Riscatto. Quel tuffo ha un doppio significato. Sul piano tecnico, Reina ha congelato il risultato in un momento chiave della partita: il Feyenoord non aveva fatto nulla per meritare una chance simile, eppure aveva trovato un arbitro generoso che si era dimenticato della svista clamorosa nel primo tempo a parti invertite, e a quel punto avrebbe potuto persino riaprirla la sfida del San Paolo. Sul piano semantico, c’è tutto il detto e non detto dopo Ferrara. Anche lì, in un momento chiave della partita, Reina si era fatto beffare da Viviani su punizione, quando il Napoli era appena andato in vantaggio con Callejon dando la sensazione di avere tutto sotto controllo a quel punto della partita. «Non ha fatto il paraculo e ha preso un gol da uomo», lo aveva difeso Sarri alla vigilia della Champions, alludendo al fatto che Pepe non si era limitato a badare al suo palo e basta, rimettendosi alla barriera. Questione di punti di vista, l’errore a Ferrara resta, il riscatto contro gli olandesi è di quelli prepotenti.
I precedenti. Toornstra non è propriamente uno specialista: è al secondo errore dal dischetto su tre tentativi. E in fondo uno specialista nel senso pieno del termine non lo è neanche lo spagnolo. Però Reina vanta nel suo album dei ricordi altre nove vittime, alcune illustrissime, da Balotelli a Samuel Eto’o. Anche quando non è riuscito a respingere o bloccare lui la conclusione, ha comunque ipnotizzato l’avversario inducendolo all’errore, coprendo bene quei sette metri e rotti che sono il suo regno.
Tutto iniziò nel 2005, quando era al Villarreal: nella vittoria esterna per 4-2 sul campo del Levante, Reina disse no a Rivera quando la sua squadra era già sul 2-0. Ci prese talmente gusto da ripetersi una settimana dopo contro il Valencia: stesso momento della gara, con i suoi avanti 2-0, e intervento decisivo contro Marco Di Vaio. In Spagna ha fatto sbagliare Eto’o in un Barça-Villarreal 3-3, poi in Premier League ha castigato anche un certo Wayne Rooney in uno United-Liverpool 2-1 del 2010: la cronaca dice che poi l’attaccante dei Red Devils segnò sulla respinta, ma il gesto tecnico resta.

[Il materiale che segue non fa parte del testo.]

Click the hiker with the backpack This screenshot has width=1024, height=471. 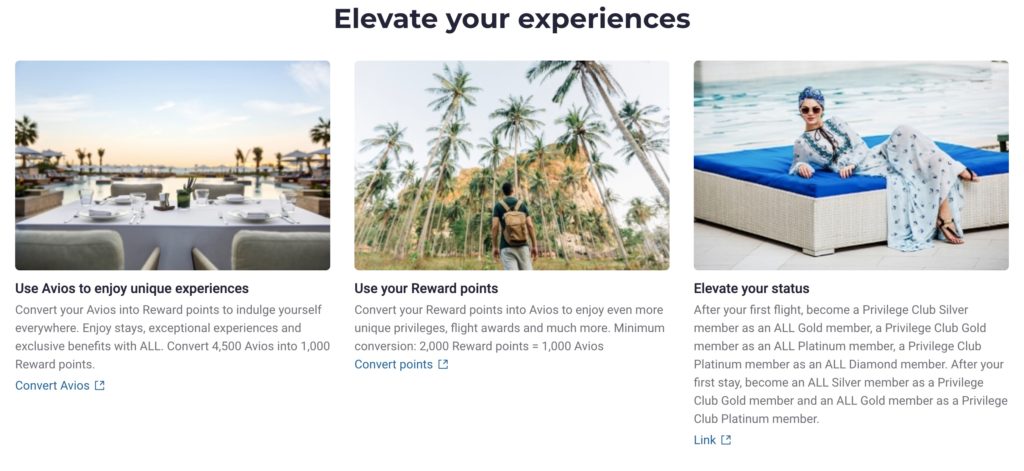click(513, 223)
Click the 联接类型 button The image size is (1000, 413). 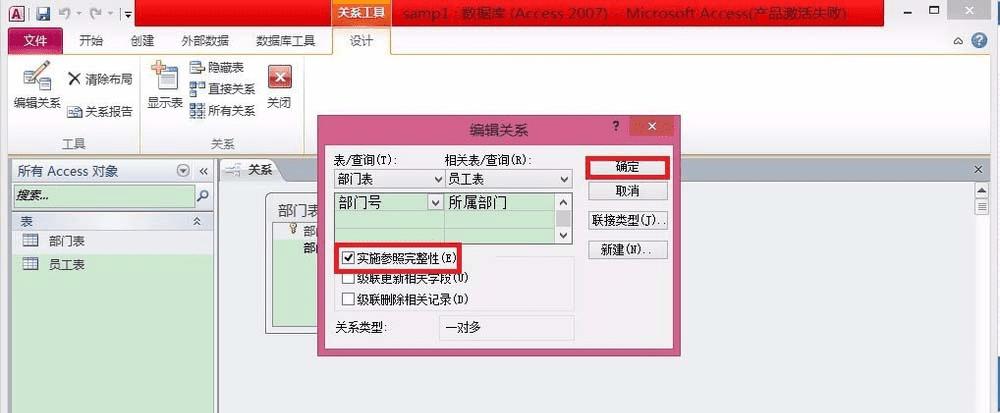tap(628, 220)
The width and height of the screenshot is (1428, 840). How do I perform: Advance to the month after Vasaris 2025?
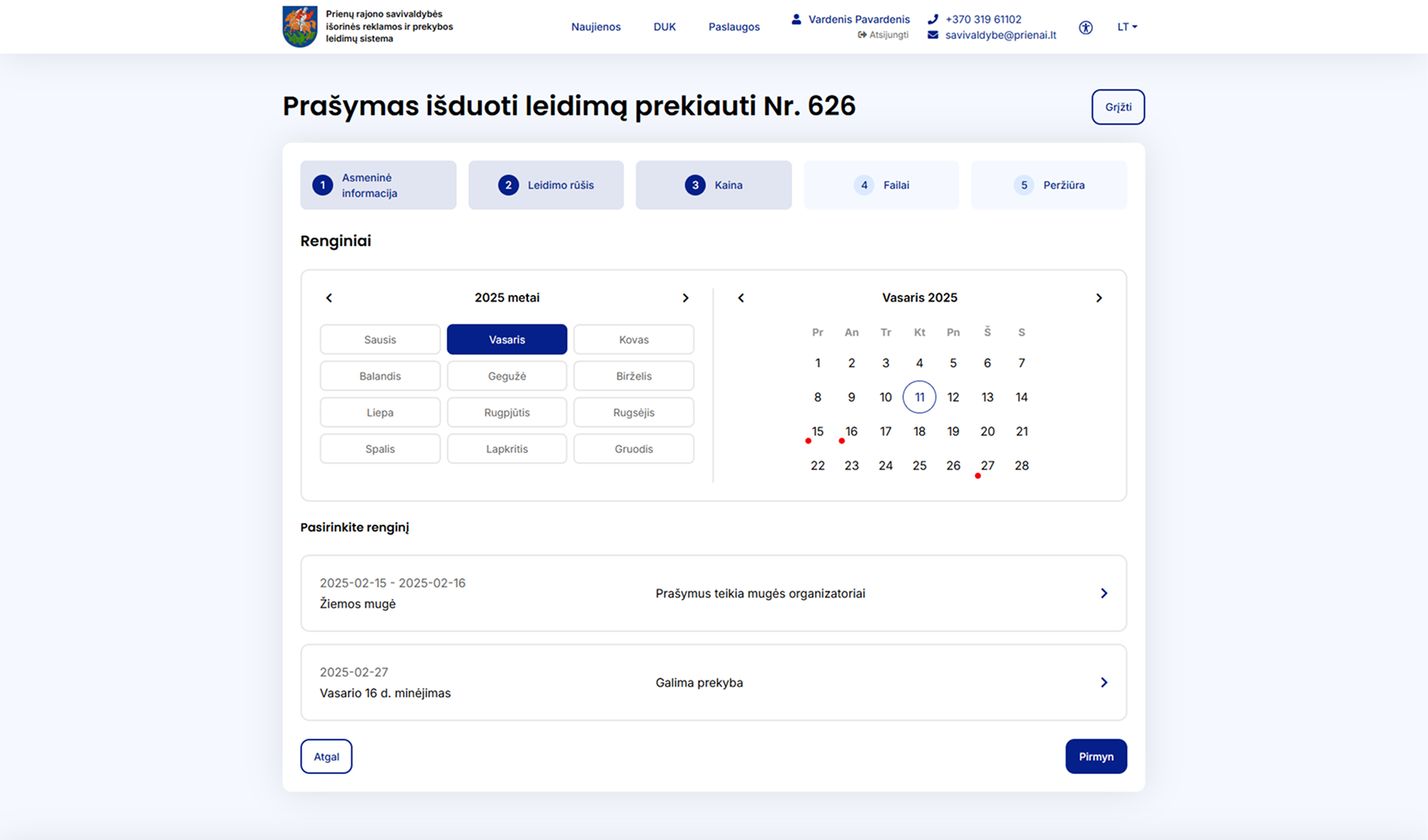click(1099, 298)
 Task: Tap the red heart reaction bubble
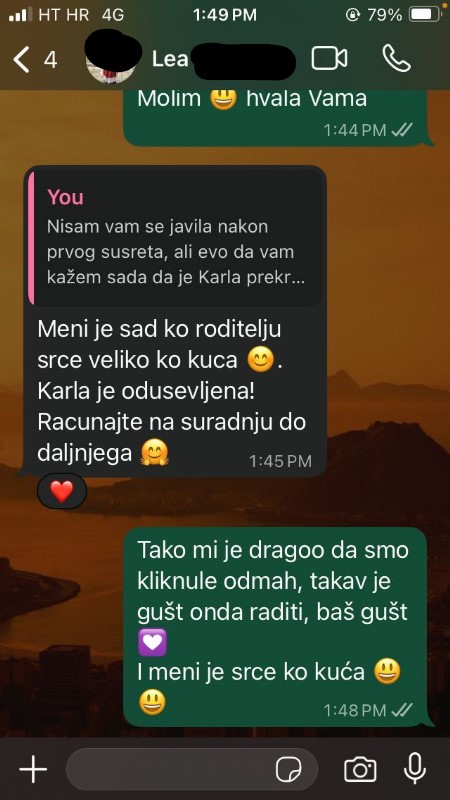coord(62,491)
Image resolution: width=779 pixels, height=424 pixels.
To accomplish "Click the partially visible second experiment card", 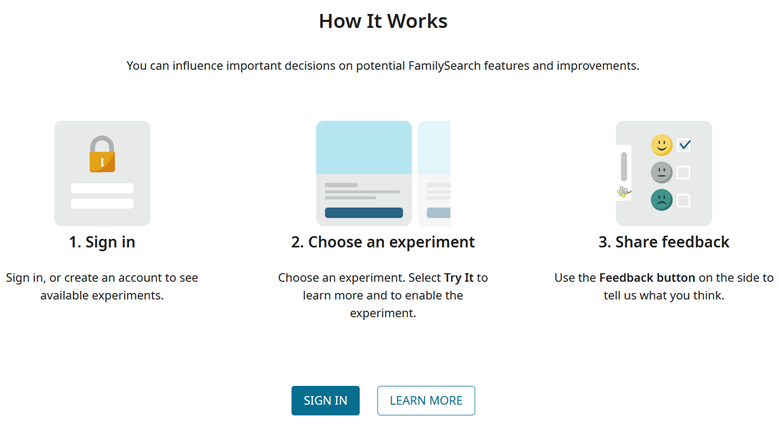I will pyautogui.click(x=434, y=173).
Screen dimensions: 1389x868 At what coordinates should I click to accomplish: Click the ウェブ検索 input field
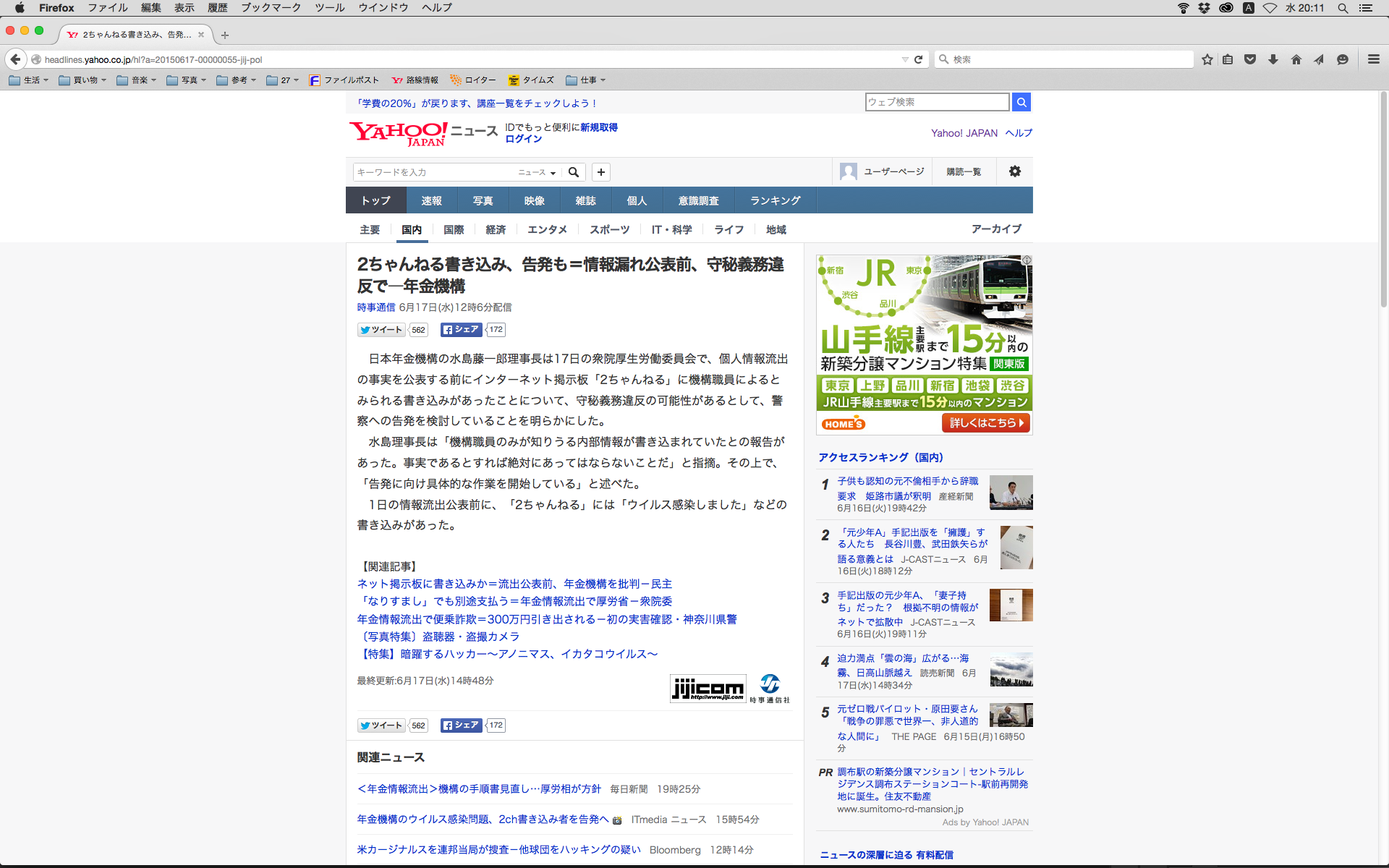(x=937, y=102)
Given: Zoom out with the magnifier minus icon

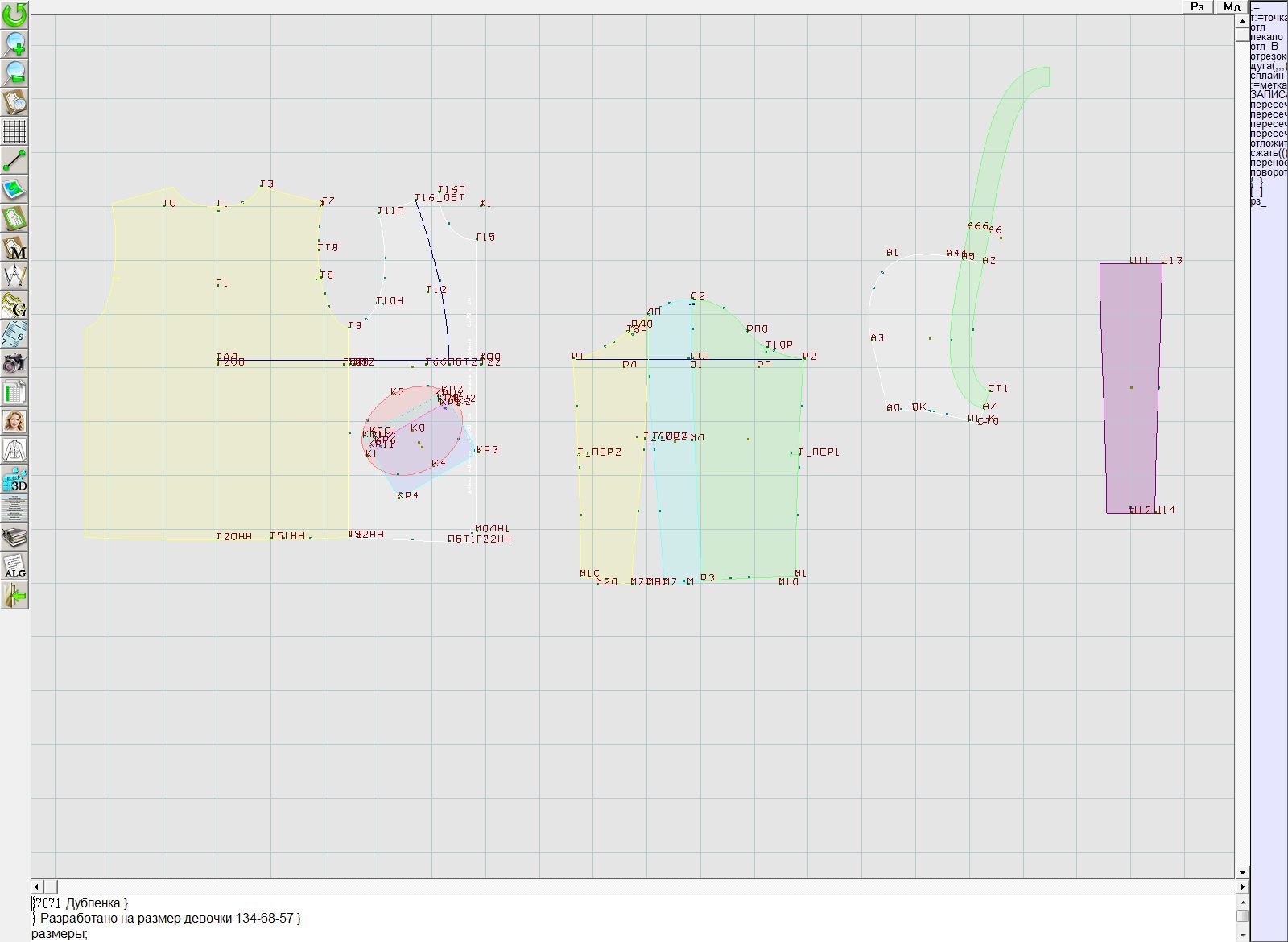Looking at the screenshot, I should [x=14, y=72].
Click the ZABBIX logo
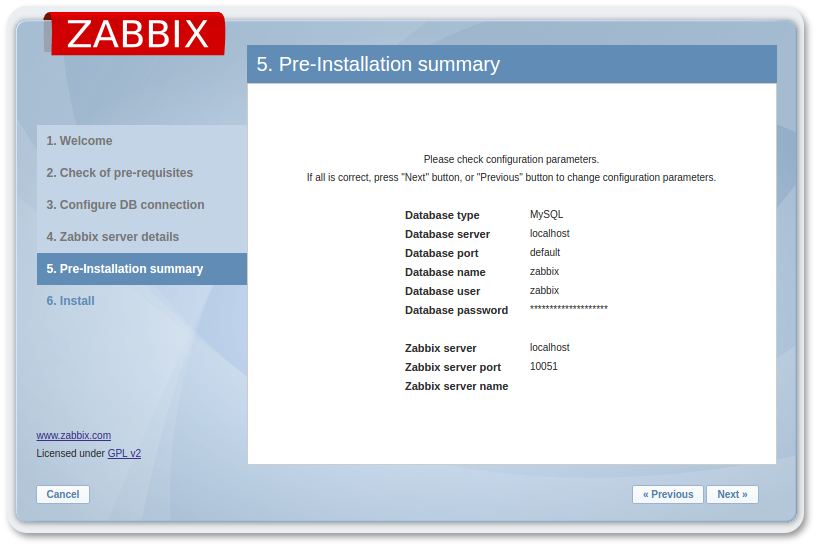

Stop a Balo. Con il Napoli è alla terza prodezza del genere. Aveva già detto no a Destro in un Bologna-Napoli 1-7, ma soprattutto aveva fermato Balotelli quella notte del 22 settembre di quattro anni fa, quando il Napoli a San Siro era già avanti di due reti. Una parata storica, perché mai nessuno prima di allora era riuscito a fermare Balo, andato sistematicamente sempre a segno. La lettura della finta del milanista, il tuffo leggermente in anticipo, quella volta sulla destra. Oggi come quattro anni fa, chapeau.